Many college students excluded from receiving direct payments from stimulus package
Payments on some student loans are suspended until Sept. 30
President Donald Trump signed a $2 trillion stimulus package March 27 in response to the COVID-19 pandemic. The package will provide direct payments to lower and middle-income individuals, provide higher level education institutions with emergency funds, and temporarily relieve student loan borrowers. College students are ineligible to receive any direct payments.
The bill is intended to aid the US economy in combating the spread of COVID-19.
Single adults with an adjusted gross income of $75,000 or less will receive the full direct payment amount of $1,200. Married couples with a combined income of $150,000 or less will receive a payment of $2,400. Parents will receive an additional $500 per child under the age of 17.
The New York Times reported that individuals claimed as dependents, including many college students, are ineligible to receive a payment even if they are 18 or older. Parents who claim full-time students aged 19 to 24 as dependents will not receive the additional $500 payments.

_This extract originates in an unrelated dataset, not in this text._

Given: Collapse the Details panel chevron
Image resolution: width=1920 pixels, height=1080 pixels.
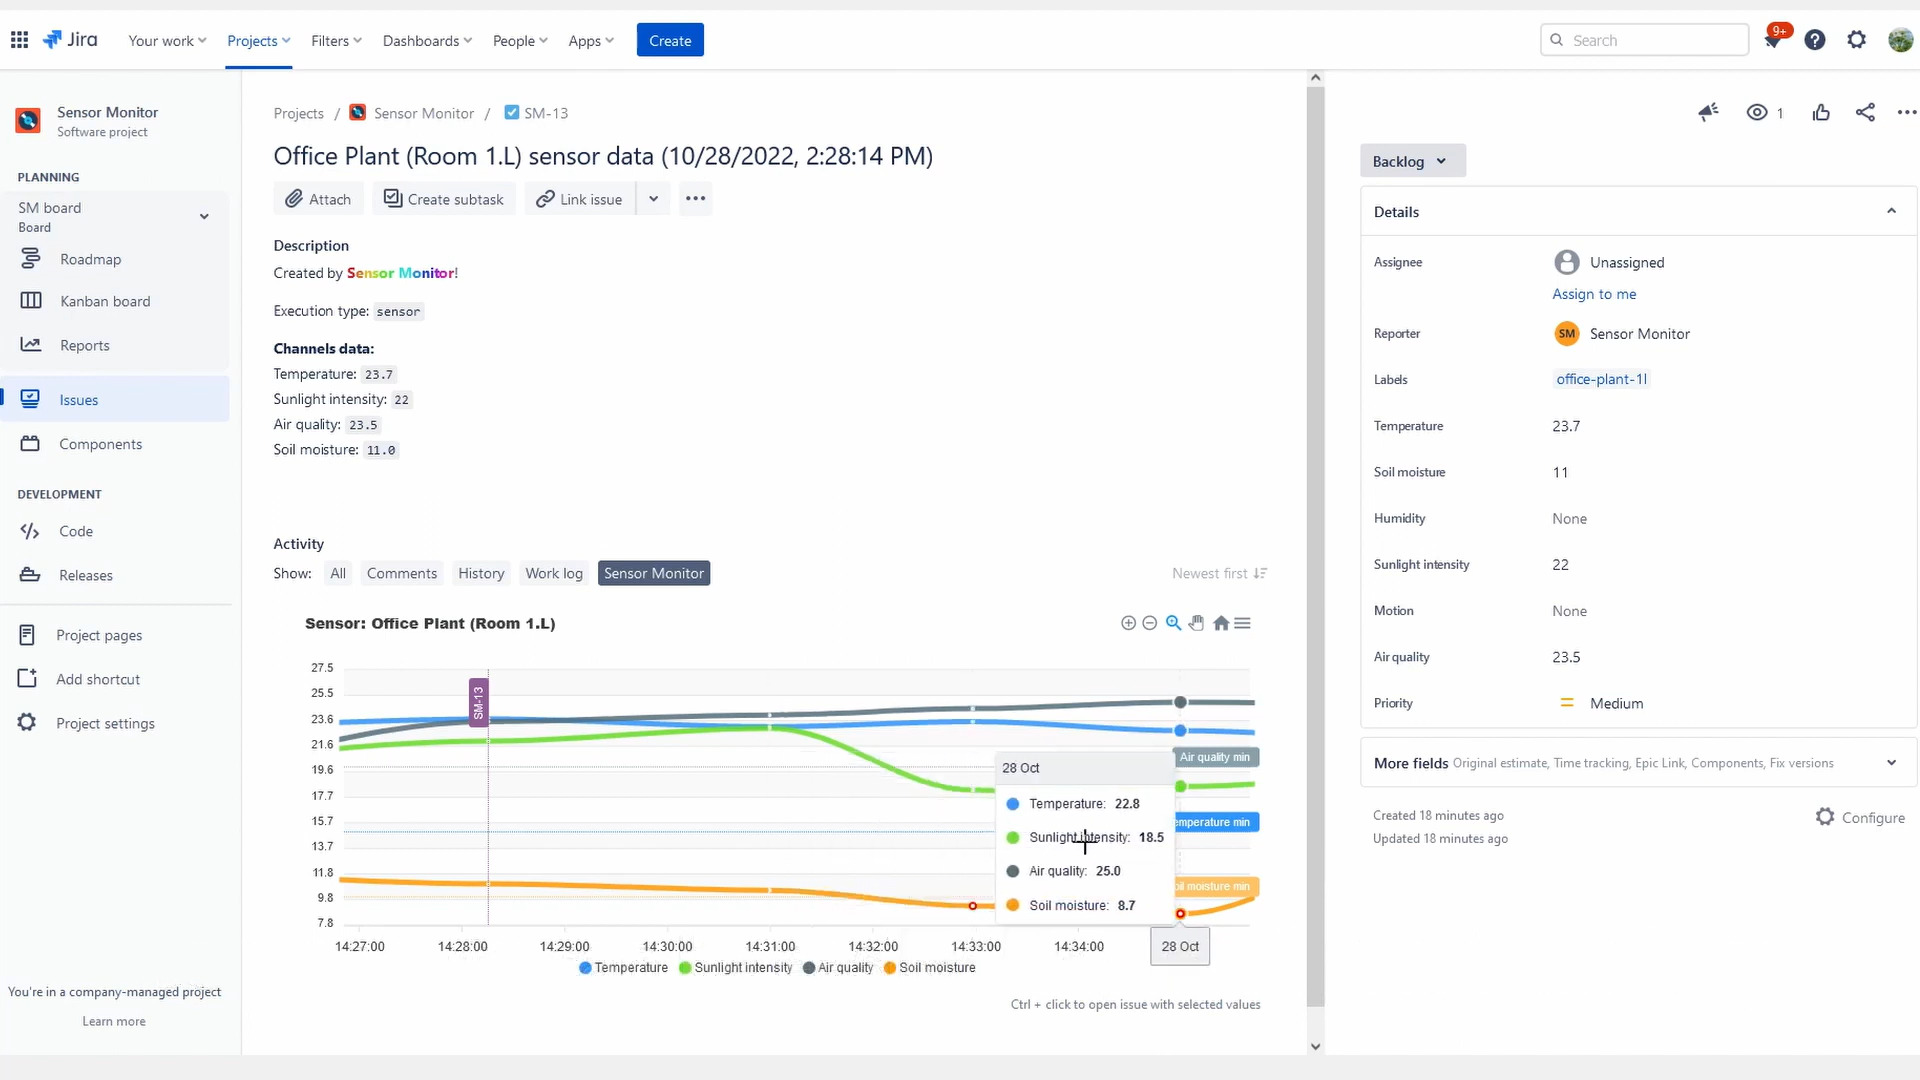Looking at the screenshot, I should point(1891,211).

The stimulus bill will also bring relief to many student-loan borrowers. Payments and interest accrual on federal Direct Loans and Federal Family Education Loans held by the Department of Education will be suspended until Sept. 30.
The bill also allocates $14 billion to higher education in the Emergency Stabilization Fund. $12.5 billion will be allocated to institutions based partially on the enrollment of full-time equivalent (FTE) Pell Grant recipients and partially on enrollment of FTE non-Pell Grant recipients.
Half of the $14 billion must go directly to students for expenses related to the disruption of campus operations to be used for expenses included under a student’s cost of attendance (including food, housing, course materials, technology, health care, and child care).
Remaining emergency funds not given to students may be used to alleviate other incurred institution expenses including lost revenue, technology expenses associated with transitioning to online education, training for faculty, and payroll.